Problem details — Below are some records; repeat them all exactly, minus the pictures.

Dataset entries —
────────
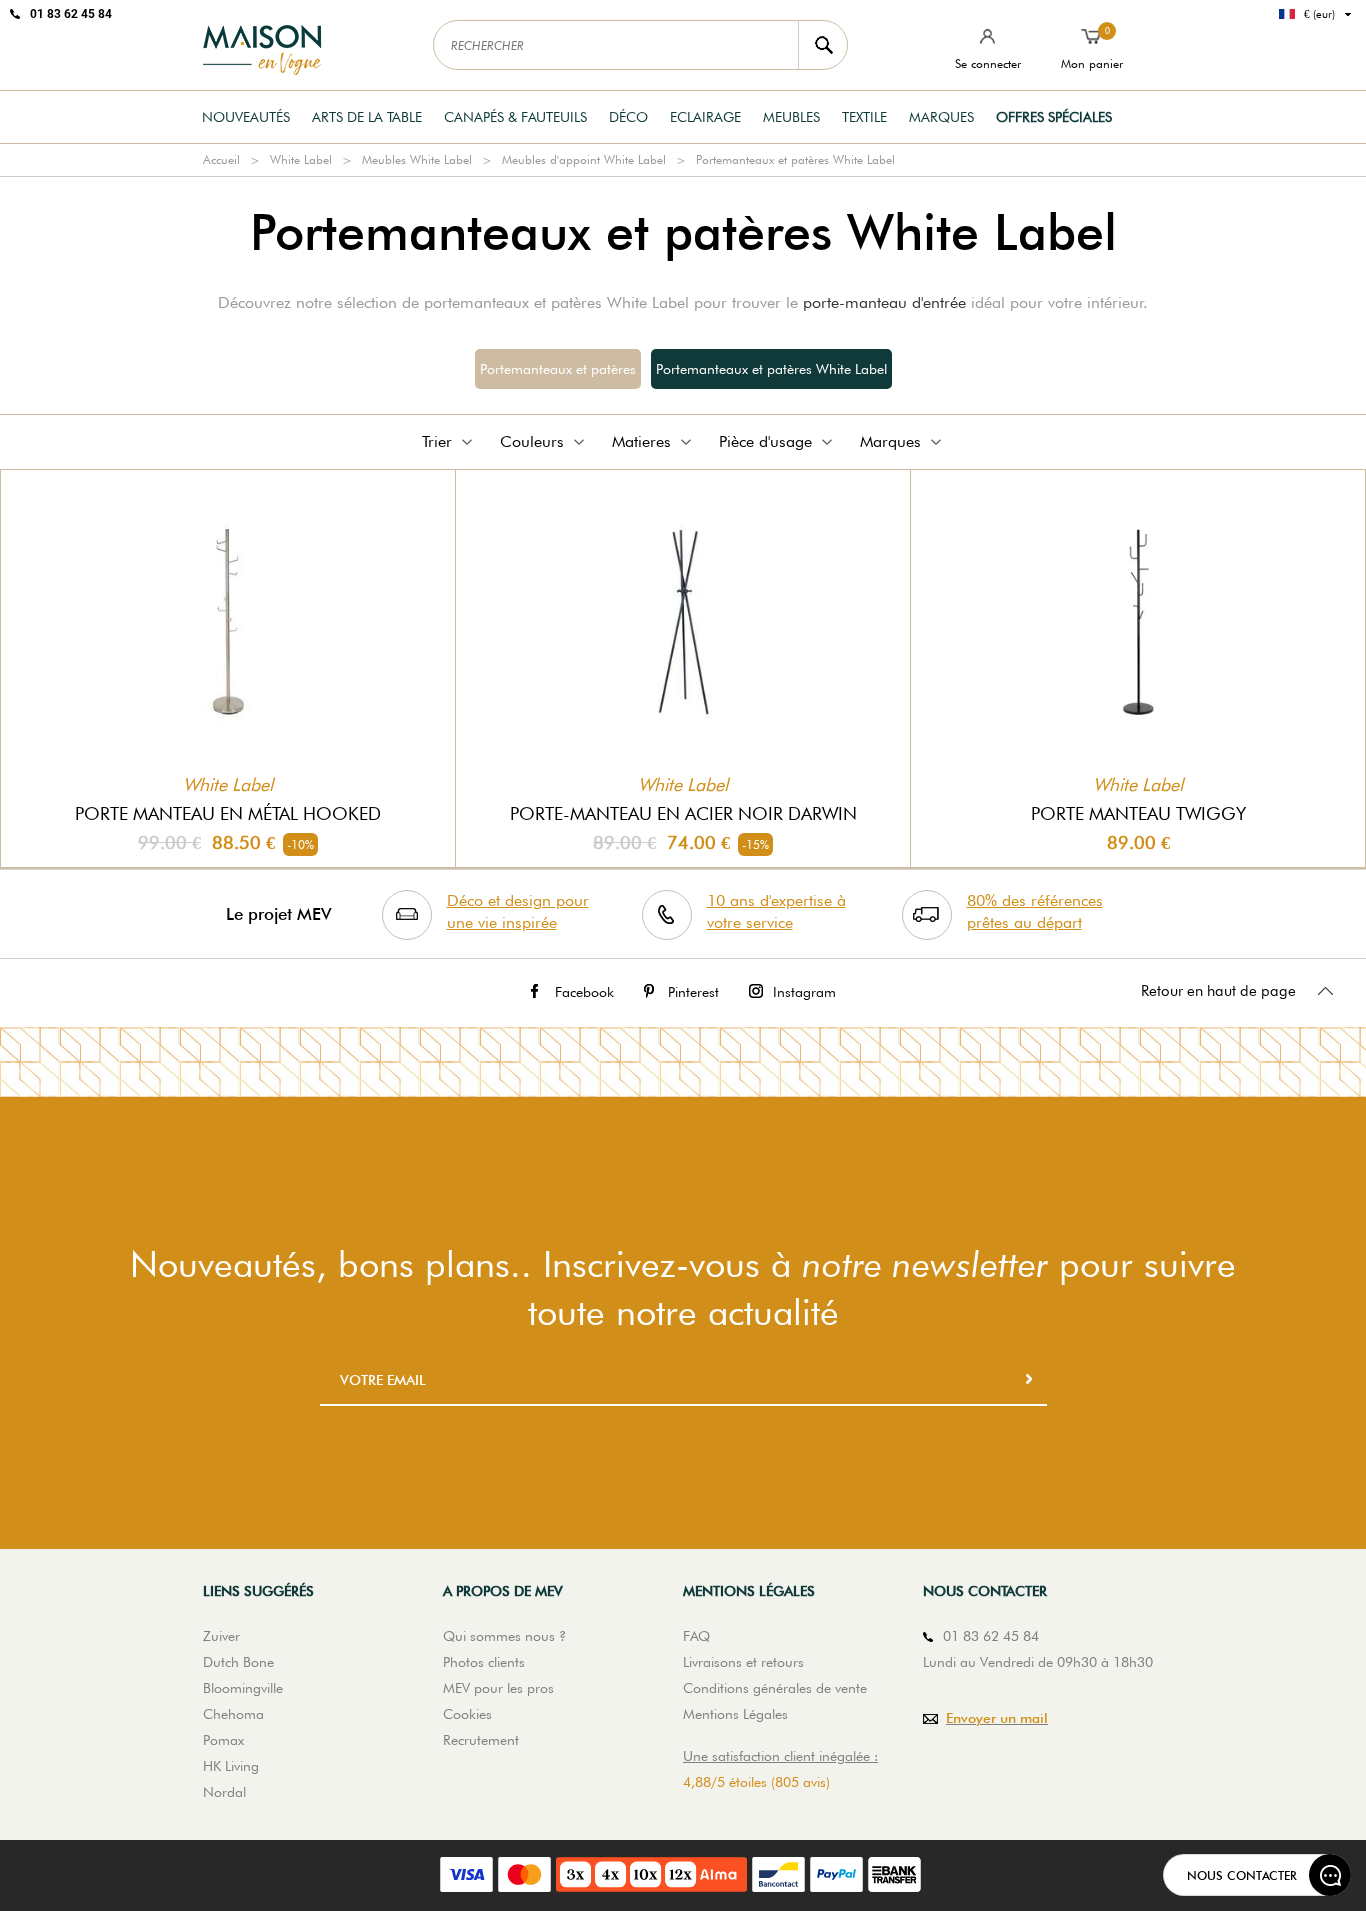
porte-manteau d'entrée (884, 302)
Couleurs (532, 441)
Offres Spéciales (1054, 117)
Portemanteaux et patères (558, 369)
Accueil (221, 159)
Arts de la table (367, 117)
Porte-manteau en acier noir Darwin (683, 813)
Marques (941, 117)
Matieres (641, 441)
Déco (628, 117)
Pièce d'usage (765, 441)
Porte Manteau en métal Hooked (228, 813)
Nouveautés (246, 117)
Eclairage (705, 117)
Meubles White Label (417, 159)
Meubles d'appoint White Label (584, 159)
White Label (301, 159)
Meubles (791, 117)
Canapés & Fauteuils (515, 117)
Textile (864, 117)
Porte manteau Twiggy (1138, 813)
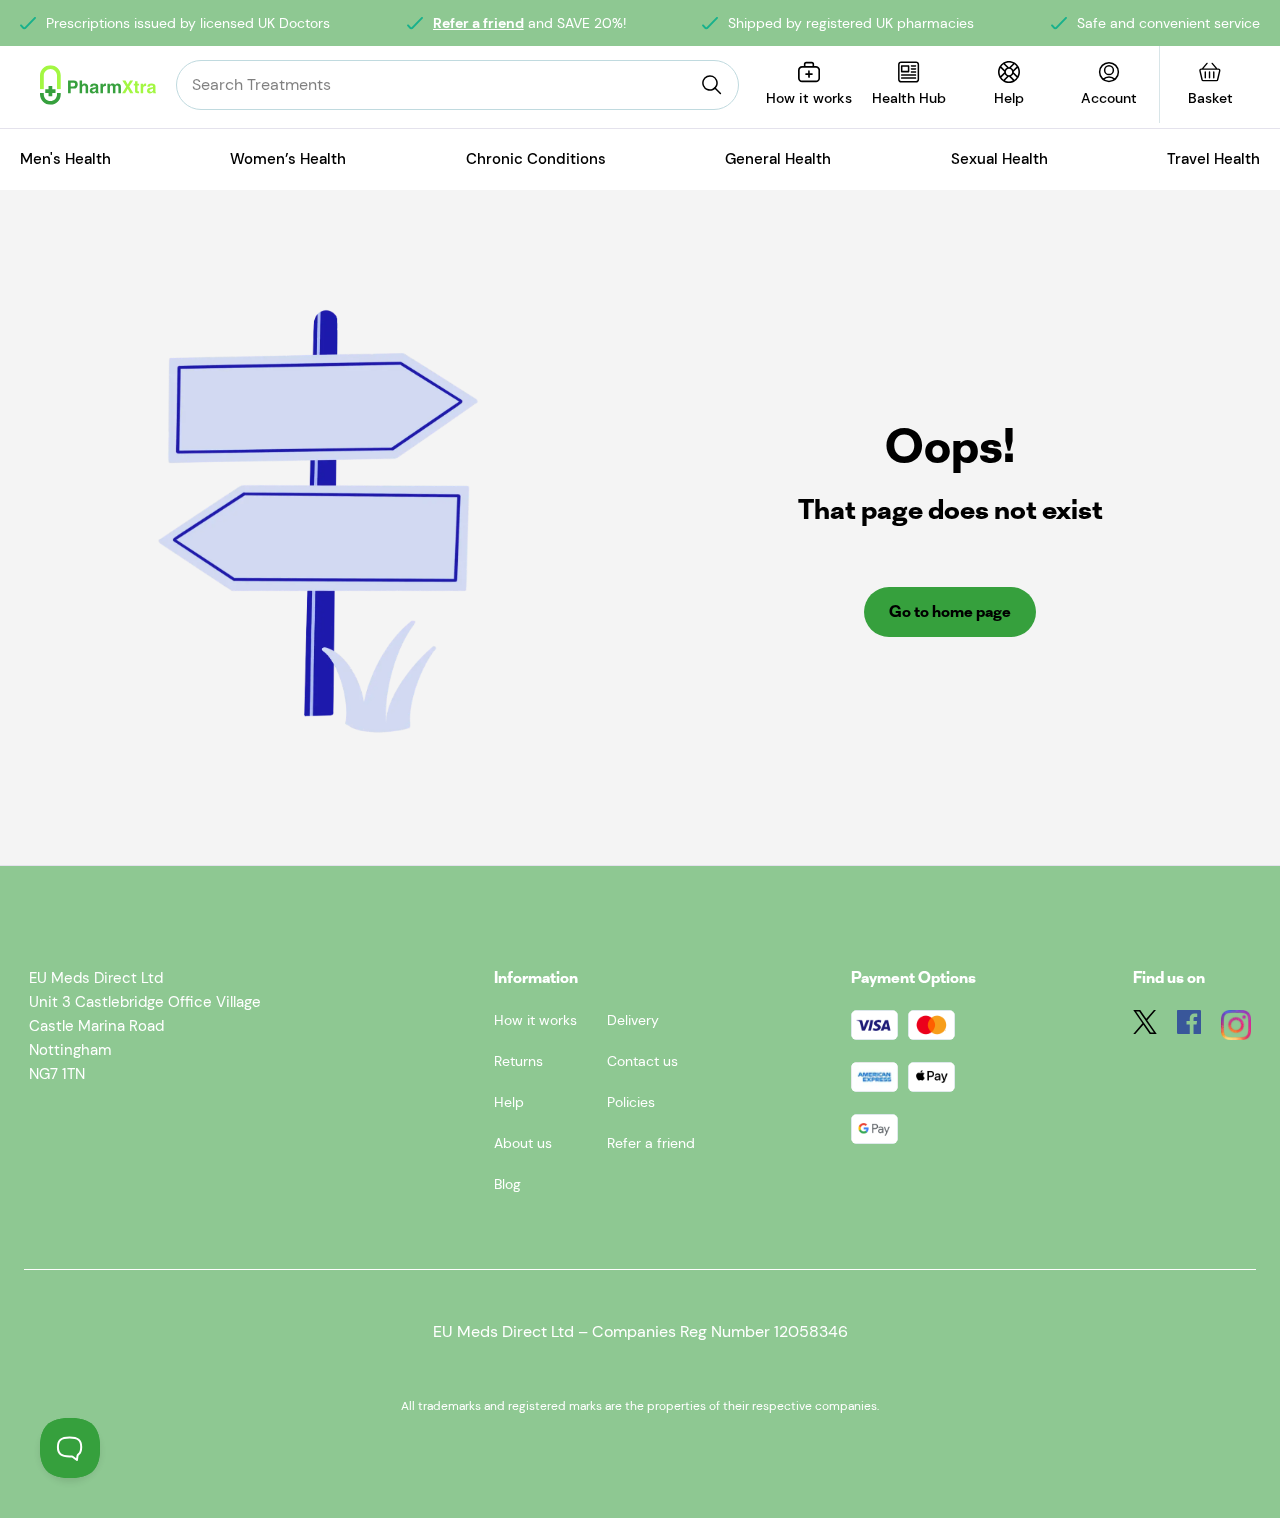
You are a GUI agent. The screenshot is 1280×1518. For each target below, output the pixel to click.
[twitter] (1145, 1028)
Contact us (642, 1061)
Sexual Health (999, 159)
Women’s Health (288, 159)
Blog (507, 1184)
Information (536, 977)
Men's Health (65, 159)
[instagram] (1236, 1028)
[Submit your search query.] (712, 85)
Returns (518, 1061)
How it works (535, 1020)
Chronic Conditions (536, 159)
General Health (778, 159)
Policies (631, 1102)
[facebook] (1189, 1028)
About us (523, 1143)
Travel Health (1213, 159)
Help (509, 1102)
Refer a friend (478, 23)
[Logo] (98, 85)
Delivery (633, 1020)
────────
Completed task —
porte-manteau d'entrée (884, 302)
Couleurs (532, 441)
Offres Spéciales (1054, 117)
Portemanteaux et patères (558, 369)
Accueil (221, 159)
Arts de la table (367, 117)
Porte-manteau en acier noir Darwin (683, 813)
Marques (941, 117)
Matieres (641, 441)
Déco (628, 117)
Pièce d'usage (765, 441)
Porte Manteau en métal Hooked (228, 813)
Nouveautés (246, 117)
Eclairage (705, 117)
Meubles White Label (417, 159)
Meubles d'appoint White Label (584, 159)
White Label (301, 159)
Meubles (791, 117)
Canapés & Fauteuils (515, 117)
Textile (864, 117)
Porte manteau Twiggy (1138, 813)
You are a GUI agent. The screenshot is 1280×1518. For each target below, output the pixel to click.
[twitter] (1145, 1028)
Contact us (642, 1061)
Sexual Health (999, 159)
Women’s Health (288, 159)
Blog (507, 1184)
Information (536, 977)
Men's Health (65, 159)
[instagram] (1236, 1028)
[Submit your search query.] (712, 85)
Returns (518, 1061)
How it works (535, 1020)
Chronic Conditions (536, 159)
General Health (778, 159)
Policies (631, 1102)
[facebook] (1189, 1028)
About us (523, 1143)
Travel Health (1213, 159)
Help (509, 1102)
Refer a friend (478, 23)
[Logo] (98, 85)
Delivery (633, 1020)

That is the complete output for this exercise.